Much of this craziness can be traced to our preoccupation with smartness—attracting the smartest students we can find, giving them special privileges like honors colleges. [We hire] the smartest faculty we can, with smartness defined by publications rather than teaching skill, and [give] the best researchers higher salaries and reduced teaching “loads” (we never hear of research “loads”).
Judging from our assessment tools and how we use them, we seem more interested in merely identifying smart students than in educating students well, since we seldom assess how students are learning and developing over time. And even our preferred ways of assessing smartness—grades and standardized tests—represent a very narrow conception of talent, ignoring important qualities such as creativity, leadership, and good citizenship, qualities that many colleges claim to be fostering in their mission statements.
Colleges should begin encouraging their faculties to talk about some of these issues and practices, to examine the larger societal consequences of focusing so much of our energy and resources on the smartest students. College and their faculties also need to begin to place a greater priority on educating average and underprepared students, since the fate of these students is likely to have much greater consequences for the long term welfare of our society. To put it succinctly: We in the higher education community need to begin talking about these issues, and the sooner the better.

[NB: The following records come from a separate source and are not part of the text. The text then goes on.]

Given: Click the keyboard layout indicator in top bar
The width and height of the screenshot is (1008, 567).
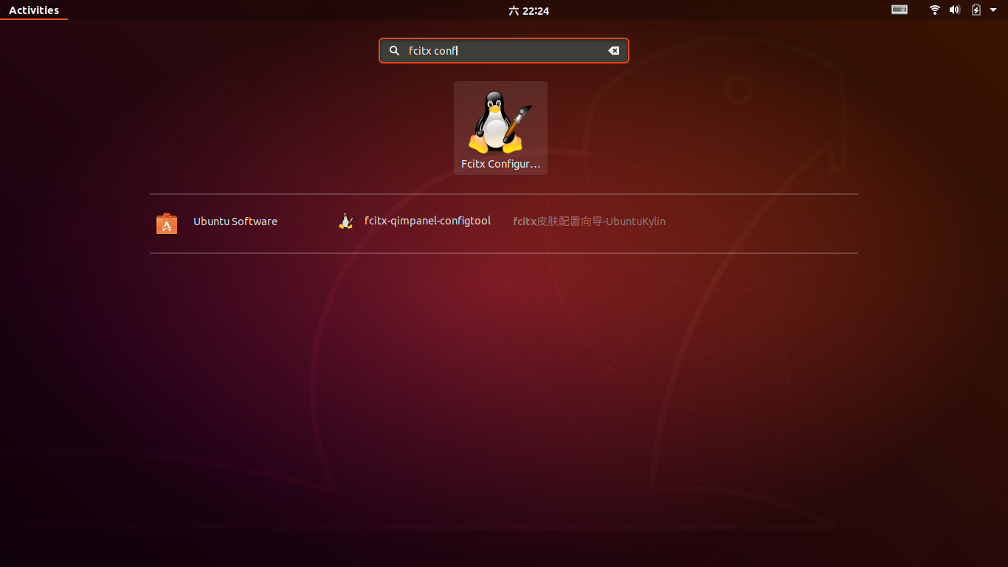Looking at the screenshot, I should 899,10.
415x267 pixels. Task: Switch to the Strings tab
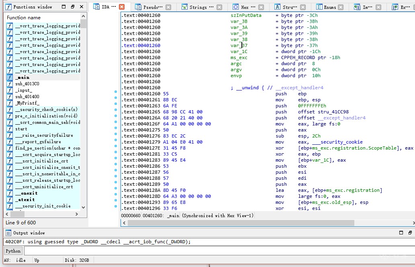click(198, 7)
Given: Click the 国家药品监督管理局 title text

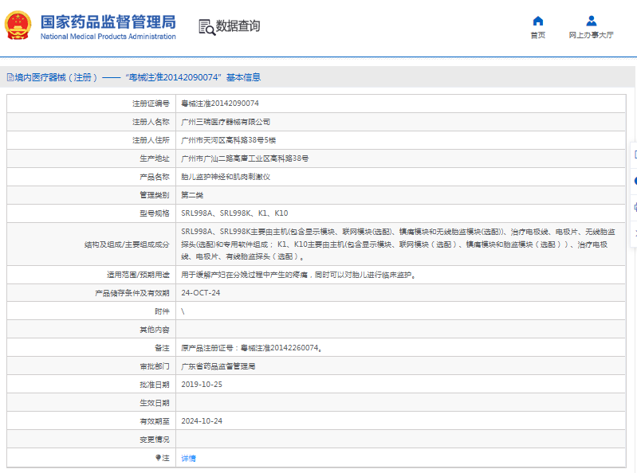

I’m going to make a lot of enemies with this book. (laughs) But that’s not my intent. It’s a polemic – no data. I decided to get it off my chest.
&: What is your greatest hope for the next generation of college students?
Astin: I think there’s a growing awareness among people of that age about the importance of having a society where people are accepted for who they are, rather than what group they belong to. On an informal basis, I see that with my granddaughters and their peers.
Racism and homophobia and things like that are sort of alien to them. They raise their eyebrows and [ask], ‘Why would you treat people differently because of their race or sexual orientation?’ They don’t have the past [knowledge] of these things that I do, and it’s so nice to see them take it for granted that people should be treated equally.
The hopes I have for the younger generation is that people will accept each other on the basis of who they are and not what category they belong to, or what race or religion they are members of. Our research shows that colleges tend to cultivate and reinforce that kind of acceptance [with] study abroad, associating with kids of a different race, or taking interdisciplinary courses.
People have become more empathic and more accepting, more sort of [citizens] of the world. The data from our spirituality project supports that. Merely going to college seems to strengthen that worldview.